Health and science startup founders can also mask their complex ideas with jargon that entices investors to spend money without encouraging them to think too hard about their claims.
Julie Grant, a partner with the venture firm Canaan, said charismatic founders could also be highly persuasive. This can be especially true when their idea promises to shake up an ingrained part of the healthcare system or even save lives, like in the case of Theranos and its founder, Elizabeth Holmes.
“Even exceptional people can be duped and drawn in by brand,” Grant told Business Insider last year.
While convincing leaders might appear to lend credibility to an idea, one magnetic founder is not enough to legitimize a health startup that risks people’s lives, Benjamin Tseng, a principal at the venture firm 1955 Capital, told Business Insider last year.
“You can’t just count on a charismatic CEO who will cobble together some people and say, ‘OK this is going to work,'” Tseng said.
Unfortunately, the likelihood to fall for rubbish health products may have increased recently, according to Kit Yarrow, a professor emerita at Golden Gate University. People have what she called an “unquenchable thirst” for information about their bodies, minds, and relationships – and a recent report from Deloitte suggests they’re spending more money on it now than ever.
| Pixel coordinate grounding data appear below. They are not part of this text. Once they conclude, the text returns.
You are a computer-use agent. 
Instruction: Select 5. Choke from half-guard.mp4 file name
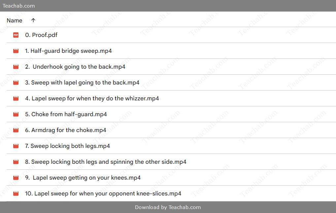point(66,114)
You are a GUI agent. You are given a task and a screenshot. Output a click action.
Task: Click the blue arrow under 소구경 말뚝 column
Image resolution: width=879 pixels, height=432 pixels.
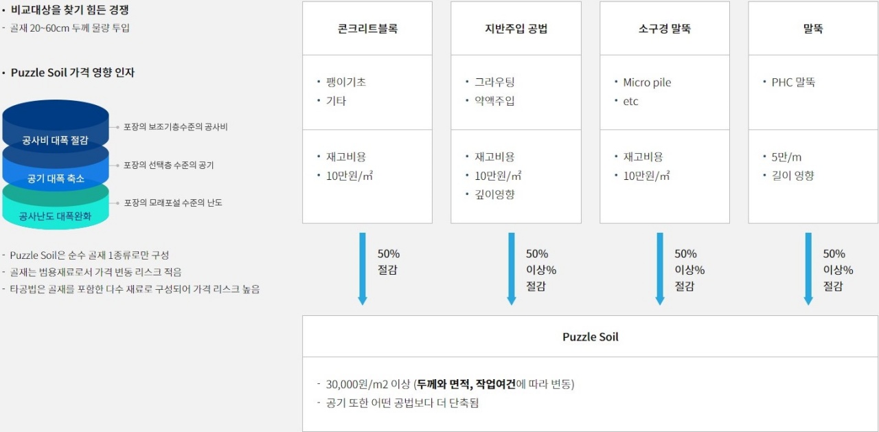click(x=660, y=269)
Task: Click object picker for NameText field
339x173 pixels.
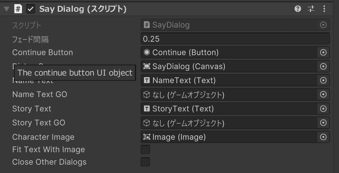Action: click(323, 80)
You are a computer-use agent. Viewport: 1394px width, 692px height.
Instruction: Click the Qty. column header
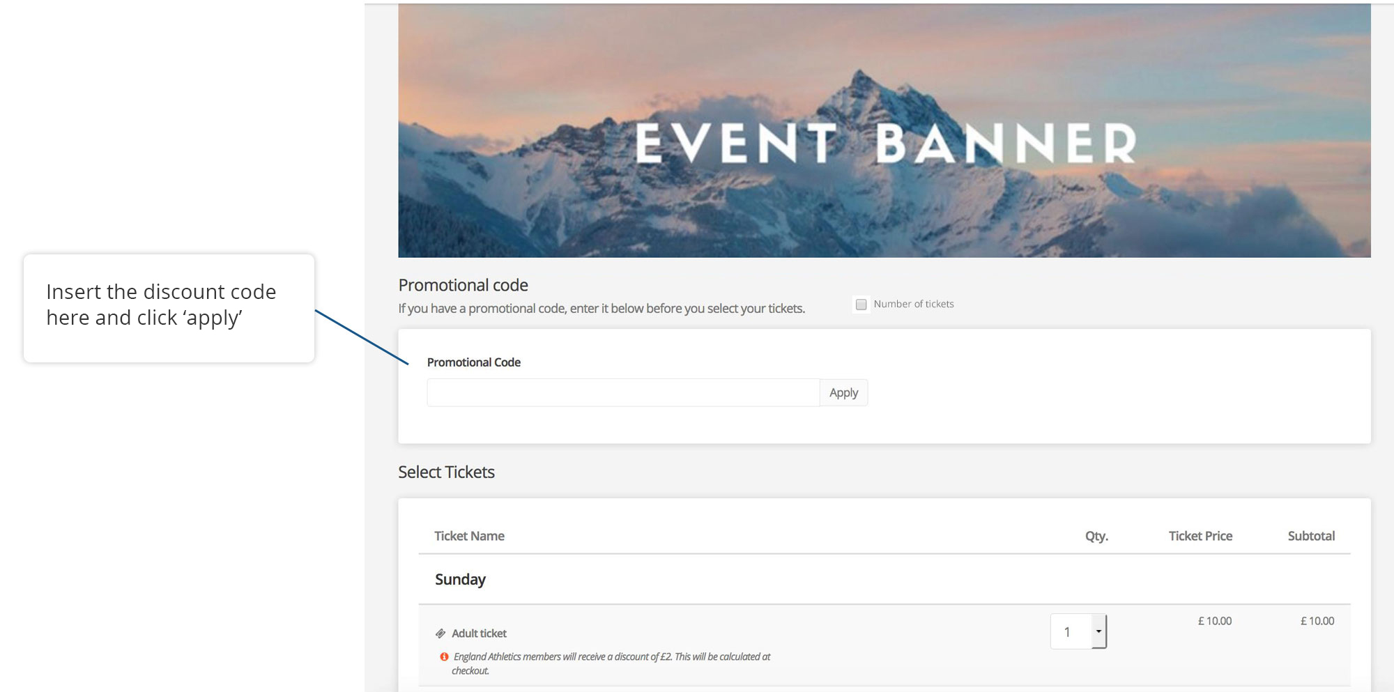pyautogui.click(x=1096, y=536)
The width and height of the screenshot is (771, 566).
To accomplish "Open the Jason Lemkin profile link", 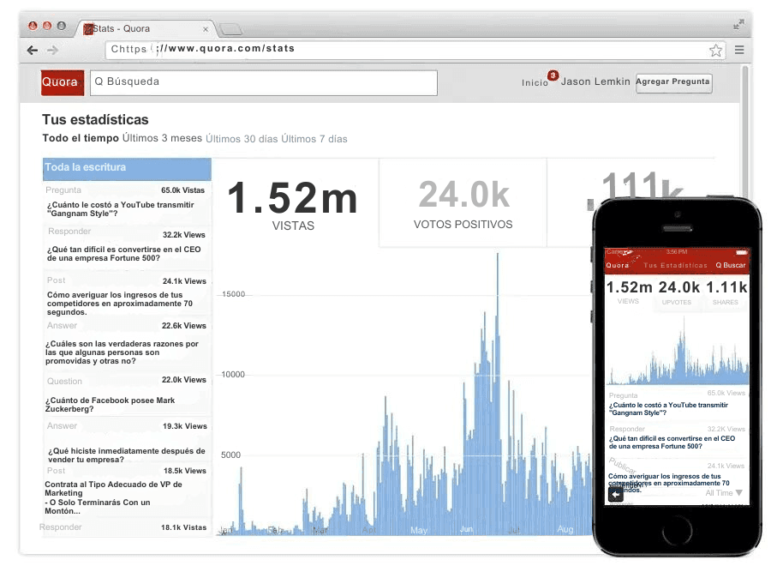I will tap(595, 82).
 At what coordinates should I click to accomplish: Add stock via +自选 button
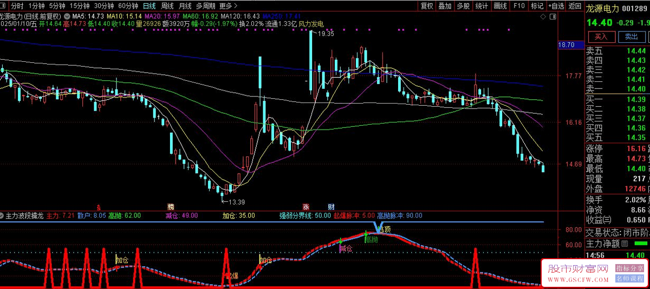pyautogui.click(x=556, y=6)
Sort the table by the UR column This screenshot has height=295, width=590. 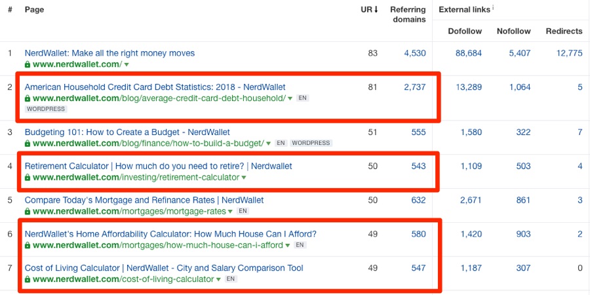[x=369, y=10]
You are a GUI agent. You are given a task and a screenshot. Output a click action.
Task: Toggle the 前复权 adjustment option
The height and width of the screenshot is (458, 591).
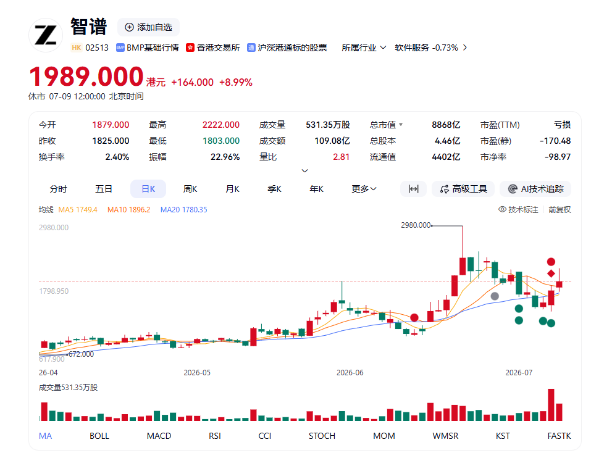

Because the possibility of profit in the healthcare industry is high, some investors may also be less likely to think critically about a product’s complicated science, Yarrow said.
“Venture capital has a model that fits really well with some industries. It fits great with retail,” Yarrow said. “I don’t know if it’s that good of a fit for something that has a health component to it.”
Ioannidis, too, said some investors get duped by health startups because investors often lack credentialed advisers who can warn them against bold, expansive claims.
“Health and biology are not tech problems,” Ioannidis said. “They are more complex and involve steps proving safety, efficacy, and no harm.”